Эти стихи он написал у князя Голицына, во время карточной игры, мелом на рукаве. Пушкин очень любил карты и говорил, что это его единственная привязан­ность. Он был, как все игроки, суеверен, и раз, когда я попросила у него денег для одного бедного семейства, он, отдавая последние пятьдесят рублей, сказал: «Сча­стье ваше, что я вчера проиграл». По отъезде отца и сестры из Петербурга я перешла на маленькую квар­тирку в том же доме, где жил Дельвиг, и была сви­детельницею свидания его с Пушкиным. Последний, узнавши о приезде Дельвига, тотчас приехал, быстро пробежал через двор и бросился в его объятия; они целовали друг у друга руки и, казалось, не могли наглядеться один на другого. Они всегда так встреча­лись и прощались: была обаятельная прелесть в их встречах и расставаниях. В эту зиму Пушкин часто бывал по вечерам у Дельвига, где собирались два раза в неделю лицейские товарищи его: Лангер, князь Эристов, Яковлев, Комовский и Илличевский.

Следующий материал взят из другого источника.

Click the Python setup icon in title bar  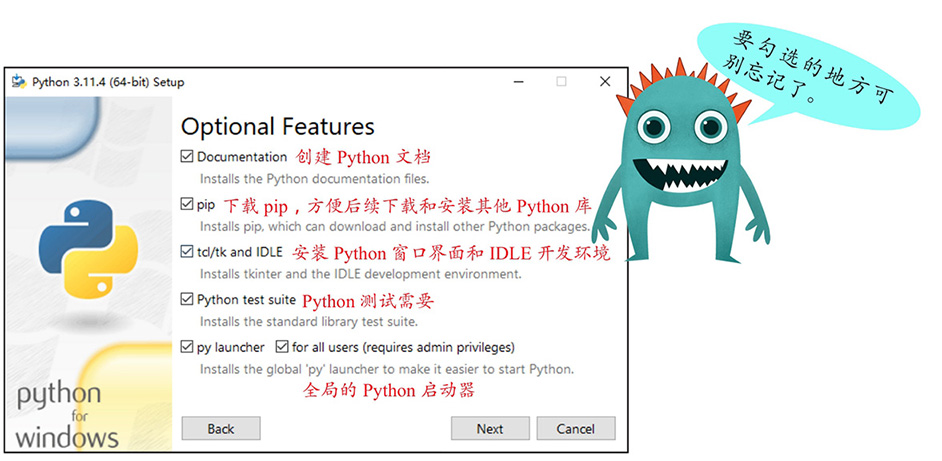[19, 82]
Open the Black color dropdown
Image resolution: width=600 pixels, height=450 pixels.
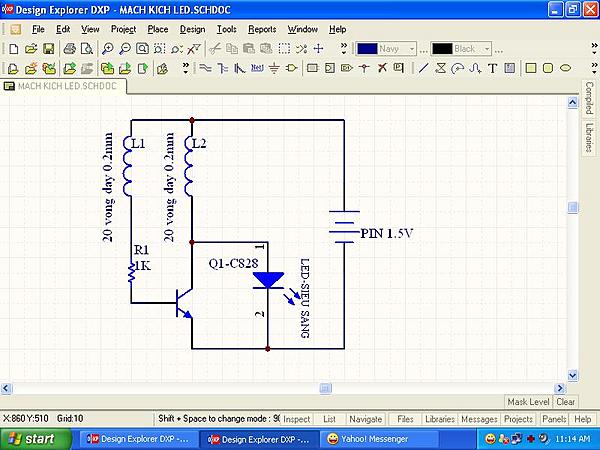[x=487, y=48]
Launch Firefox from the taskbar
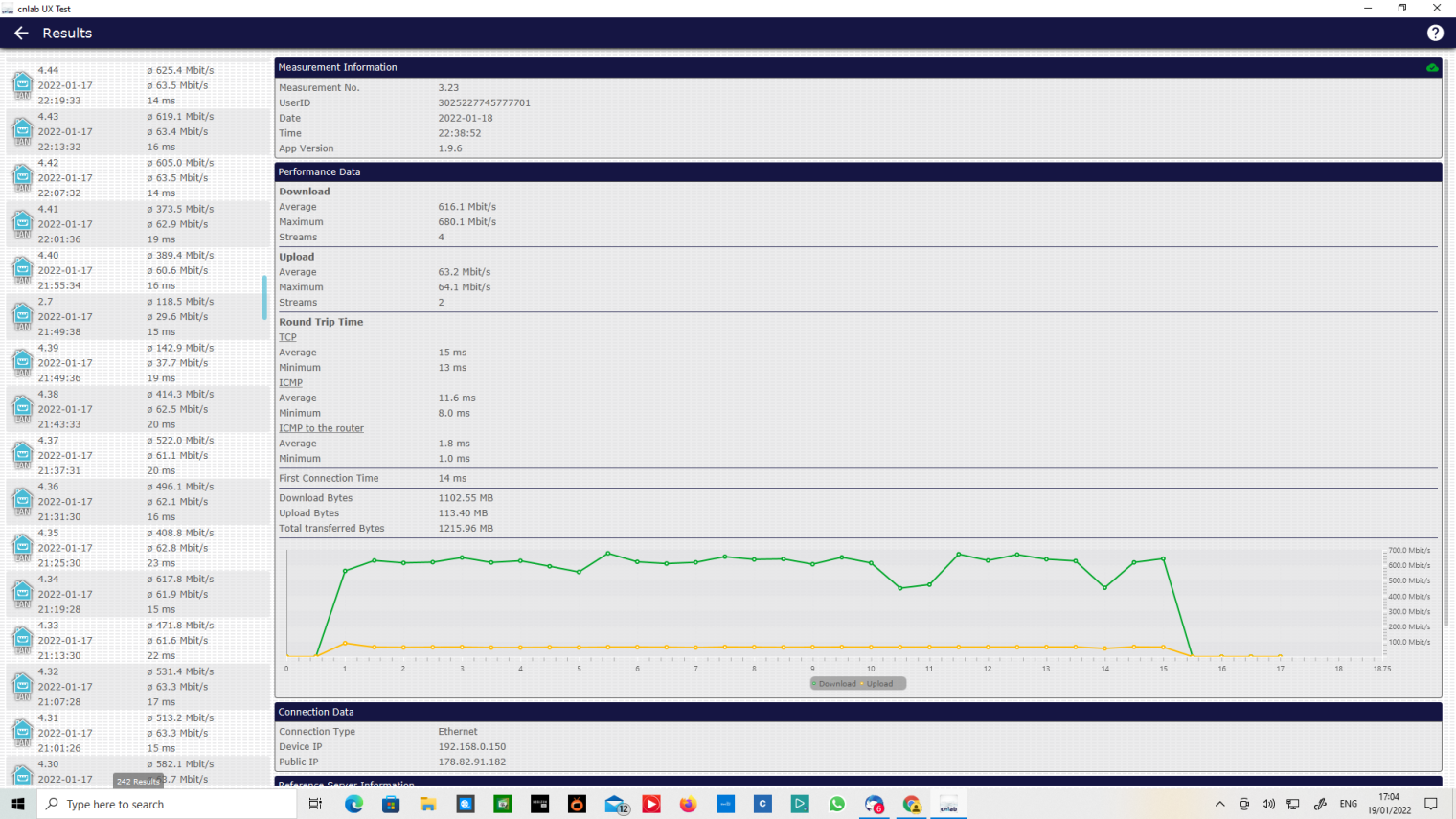The height and width of the screenshot is (819, 1456). coord(688,804)
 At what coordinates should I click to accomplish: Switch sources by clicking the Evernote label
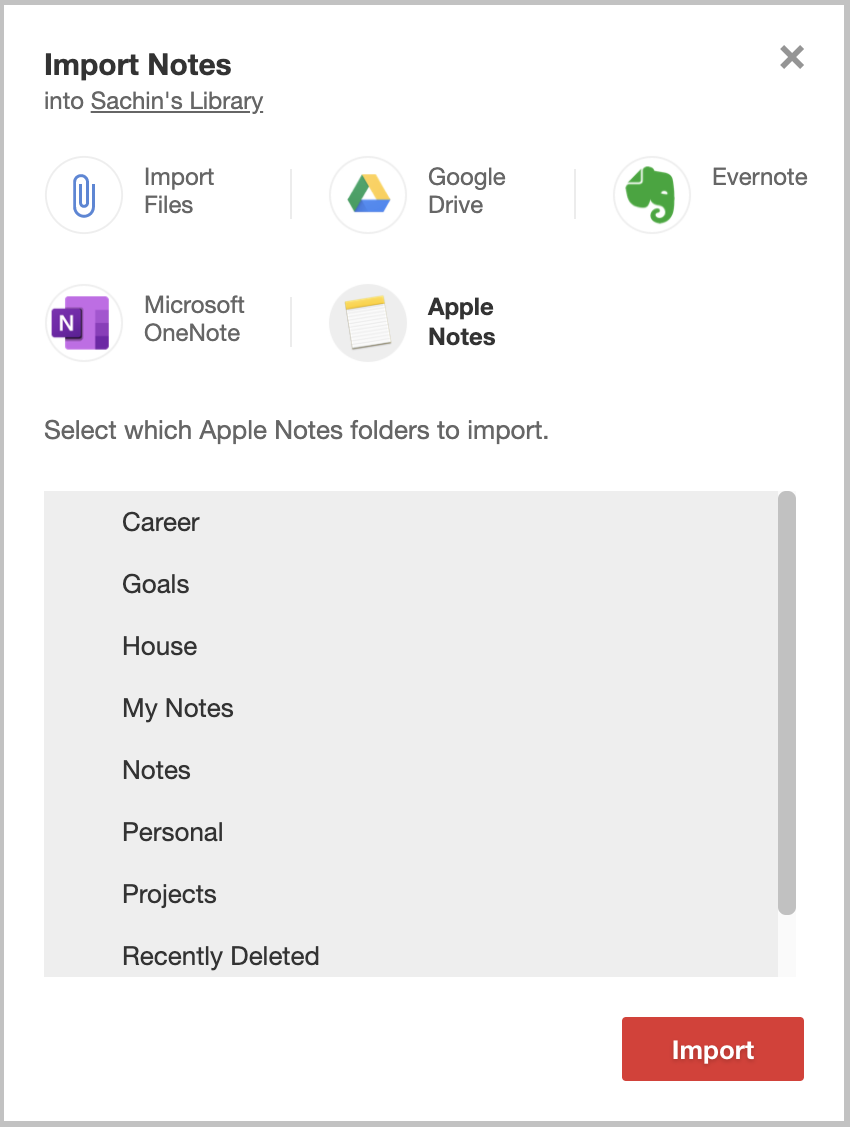760,177
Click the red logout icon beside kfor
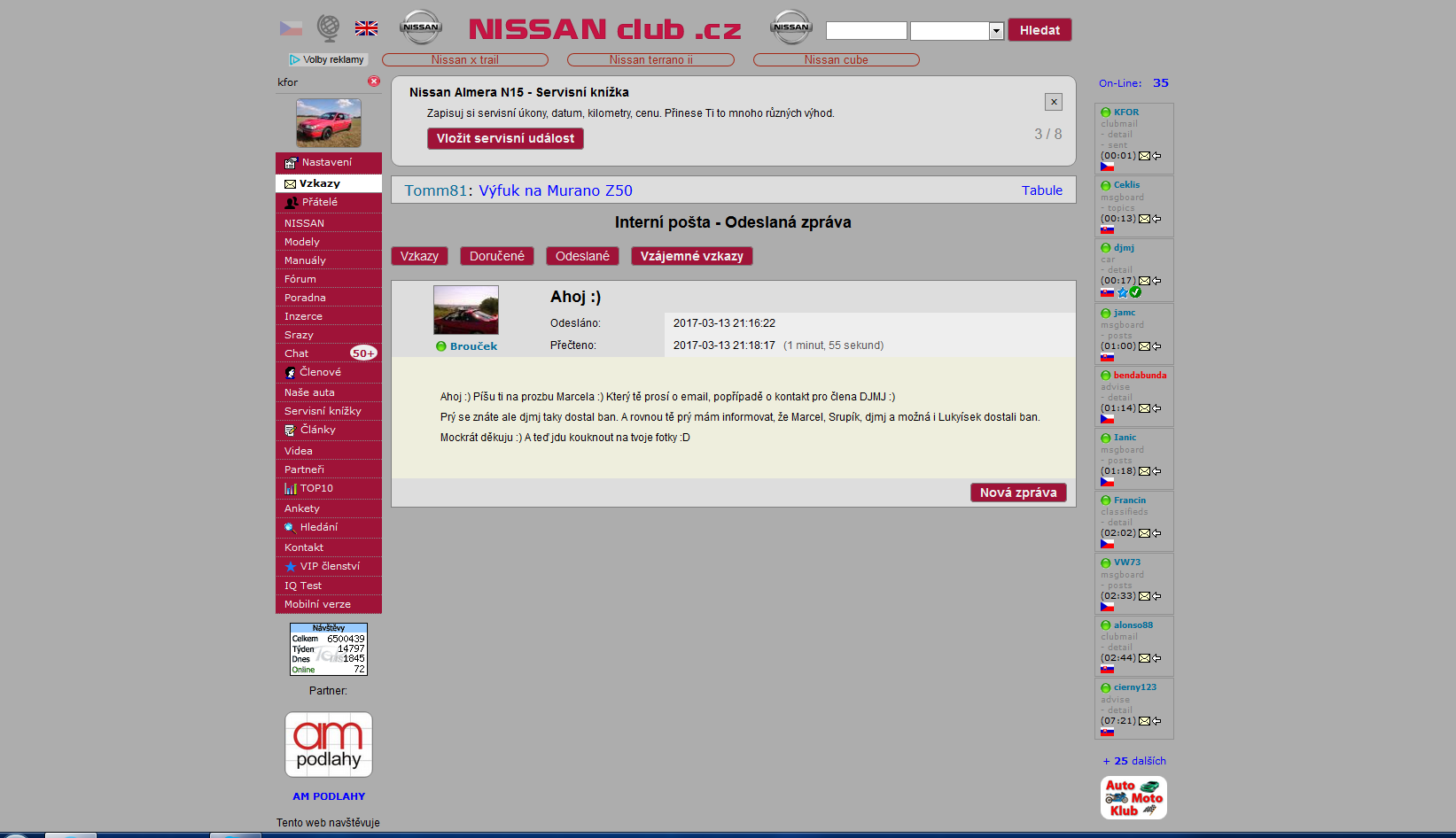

Илличевский написал мне следующее послание:

«Близ тебя, в восторге нем,
Пью отраду и веселье;
Без тебя я жадно ем
Фабрики твоей изделье.
Ты так сладостно мила!
Люди скажут: «Небылица,
Чтоб тебя подчас могла
Мне напоминать горчица».
Без горчицы всякий стол
Мне теперь сухояденье:
Честолюбцу льстит престол,
Мне ж — горчичницей владенье.
Но угодно так судьбе,
Ни вдова ты, ни девица,
И моя любовь к тебе
После ужина горчица».

Он называл меня: «Сердец царица, горчична мастерица!» (Отец мой имел горчичную фабрику— А. К.)

Кроме этих, приходили на вечера Подолинский, Щастный, молодые поэты, которых выслушивал и благословлял Дельвиг, как патриарх. Иногда также являлись Сергей Голицын и Мих. Ив. Глинка, гений музыки, добрый и любезный человек, как и свойственно гениаль­ному существу. Тут кстати заметить, что Пушкин говорил часто. «Злы только дураки и дети». Несмотря однако ж на это убеждение, и он бывал часто зол на словах, но всегда раскаивался. Так однажды, когда он мне сказал какую-то злую фразу, и я ему заметила: Ce n’est pas bien de s’attaquer a une person aussi inoffensive» (Нехорошо нападать на безобидное существо). Обезору­женный моею фразой, он искренно начал извиняться. В поступках он всегда был добр и великодушен. На вечера к Дельвигу являлся и Мицкевич. Вот кто был постоянно любезен и приятен! Какое бесподобное существо! Нам было всегда весело, когда он приезжал. Не помню, встречался ли он часто с Пушкиным, но знаю, что Пушкин и Дельвиг его уважали и любили. Да что мудреного? Он был так мягок, благодушен, так ласково приноровлялся ко всякому, что все были от него в восторге. Часто он усаживался подле нас, рассказывал нам сказки, которые он тут же сочинял, и был занима­телен для всех и каждого. Сказки в нашем кружке были в моде, потому что многие из нас верили в чудесное, в привидения и любили все сверхъестественное. Среди таких бесед многие из тогдашних писателей читали свои произведения. Так, например, Щастный читал нам «Фариса», переведенного им тогда, и заслуживал всеобщее одобрение. За этот перевод Дельвиг очень благоволил к нему, хотя вообще Щастный, как поэт, был гораздо ниже других второстепенных писателей. Среди этих последних видное место занимал Подолинский, и многими его стихами восхищался Пушкин. Особенно нравились ему следующие:

              ПОРТРЕТ
Когда, стройна и светлоока,
Передо мной стоит она,
Я мыслю: гурия пророка
С небес на землю сведена.
Коса и кудри темно-русы,
Наряд небрежный и простой,
И на груди роскошной бусы
Роскошно зыблются порой.
Весны и лета сочетанье
В живом огне ее очей
Рождают негу и желанье
В груди тоскующей моей.
И окончание стихов под заглавием «К ней»:
Так ночью летнею младенца,
Земли роскошной поселенца,
Звезда манит издалека,
Но он к ней тянется напрасно...
Звезды златой, звезды прекрасной
Не досягнет его рука.

Пушкин в эту зиму бывал часто мрачным, рассеянным и апатичным. В минуту рассеянности он напевал какой-нибудь стих и раз был очень забавен, когда повторял беспрестанно стих барона Розена:

Неумолимая, ты не хотела жить! — передразнивая его и голос, и выговор.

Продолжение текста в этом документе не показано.